### TO DO:
Please retype every entry, keeping each one exactly as written.
------ GIVEN INFORMATION
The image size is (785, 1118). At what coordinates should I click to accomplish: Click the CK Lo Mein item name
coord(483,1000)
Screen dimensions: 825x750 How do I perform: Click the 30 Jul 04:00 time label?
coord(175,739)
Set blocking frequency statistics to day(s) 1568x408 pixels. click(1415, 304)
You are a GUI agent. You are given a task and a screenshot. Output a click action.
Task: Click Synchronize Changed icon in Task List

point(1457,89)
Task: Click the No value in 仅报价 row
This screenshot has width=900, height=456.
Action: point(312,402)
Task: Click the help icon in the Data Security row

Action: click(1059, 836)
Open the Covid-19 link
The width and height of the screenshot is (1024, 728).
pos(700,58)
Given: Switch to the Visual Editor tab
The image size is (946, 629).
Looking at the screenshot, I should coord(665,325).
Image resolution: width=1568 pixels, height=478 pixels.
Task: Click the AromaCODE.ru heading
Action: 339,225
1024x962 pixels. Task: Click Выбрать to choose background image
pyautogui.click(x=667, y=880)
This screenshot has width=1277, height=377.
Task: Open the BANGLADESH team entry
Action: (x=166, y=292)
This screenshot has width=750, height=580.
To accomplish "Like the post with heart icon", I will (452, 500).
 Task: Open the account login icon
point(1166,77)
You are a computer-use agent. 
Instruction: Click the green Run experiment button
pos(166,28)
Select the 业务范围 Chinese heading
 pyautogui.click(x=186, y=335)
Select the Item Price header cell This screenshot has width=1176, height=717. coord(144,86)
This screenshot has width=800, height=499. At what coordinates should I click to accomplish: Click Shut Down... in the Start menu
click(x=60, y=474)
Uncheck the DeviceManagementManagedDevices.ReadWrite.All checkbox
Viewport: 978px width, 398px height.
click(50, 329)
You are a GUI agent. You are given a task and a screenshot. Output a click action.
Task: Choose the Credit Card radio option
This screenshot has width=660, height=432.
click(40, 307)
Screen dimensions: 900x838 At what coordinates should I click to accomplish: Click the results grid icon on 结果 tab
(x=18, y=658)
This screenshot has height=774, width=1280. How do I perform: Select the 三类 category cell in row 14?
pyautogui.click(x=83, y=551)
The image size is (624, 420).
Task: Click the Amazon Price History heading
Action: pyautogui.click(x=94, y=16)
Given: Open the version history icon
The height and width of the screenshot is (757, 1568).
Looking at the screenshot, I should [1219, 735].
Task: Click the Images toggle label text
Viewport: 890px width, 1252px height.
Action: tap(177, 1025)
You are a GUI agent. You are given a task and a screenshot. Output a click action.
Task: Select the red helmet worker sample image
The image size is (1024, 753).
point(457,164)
------------
### OUTPUT OF THE EXERCISE:
The image size is (785, 1118). At what coordinates should I click to accomplish: Click the CK Lo Mein item name
coord(483,1000)
Screen dimensions: 825x750 How do I perform: Click the 30 Jul 04:00 time label?
coord(175,739)
Set blocking frequency statistics to day(s) 1568x408 pixels. click(1415, 304)
You are a GUI agent. You are given a task and a screenshot. Output a click action.
Task: Click Synchronize Changed icon in Task List

point(1457,89)
Task: Click the No value in 仅报价 row
This screenshot has width=900, height=456.
Action: point(312,402)
Task: Click the help icon in the Data Security row

Action: click(1059, 836)
Open the Covid-19 link
The width and height of the screenshot is (1024, 728).
pos(700,58)
Given: Switch to the Visual Editor tab
The image size is (946, 629).
Looking at the screenshot, I should coord(665,325).
Image resolution: width=1568 pixels, height=478 pixels.
Task: Click the AromaCODE.ru heading
Action: 339,225
1024x962 pixels. Task: Click Выбрать to choose background image
pyautogui.click(x=667, y=880)
This screenshot has width=1277, height=377.
Task: Open the BANGLADESH team entry
Action: (x=166, y=292)
This screenshot has width=750, height=580.
To accomplish "Like the post with heart icon", I will (452, 500).
 Task: Open the account login icon
point(1166,77)
You are a computer-use agent. 
Instruction: Click the green Run experiment button
pos(166,28)
Select the 业务范围 Chinese heading
 pyautogui.click(x=186, y=335)
Select the Item Price header cell This screenshot has width=1176, height=717. coord(144,86)
This screenshot has width=800, height=499. At what coordinates should I click to accomplish: Click Shut Down... in the Start menu
click(x=60, y=474)
Uncheck the DeviceManagementManagedDevices.ReadWrite.All checkbox
Viewport: 978px width, 398px height.
click(50, 329)
You are a GUI agent. You are given a task and a screenshot. Output a click action.
Task: Choose the Credit Card radio option
This screenshot has width=660, height=432.
click(40, 307)
Screen dimensions: 900x838 At what coordinates should I click to accomplish: Click the results grid icon on 结果 tab
(x=18, y=658)
This screenshot has height=774, width=1280. How do I perform: Select the 三类 category cell in row 14?
pyautogui.click(x=83, y=551)
The image size is (624, 420).
Task: Click the Amazon Price History heading
Action: pyautogui.click(x=94, y=16)
Given: Open the version history icon
The height and width of the screenshot is (757, 1568).
Looking at the screenshot, I should [1219, 735].
Task: Click the Images toggle label text
Viewport: 890px width, 1252px height.
Action: tap(177, 1025)
You are a GUI agent. You are given a task and a screenshot. Output a click action.
Task: Select the red helmet worker sample image
The image size is (1024, 753).
point(457,164)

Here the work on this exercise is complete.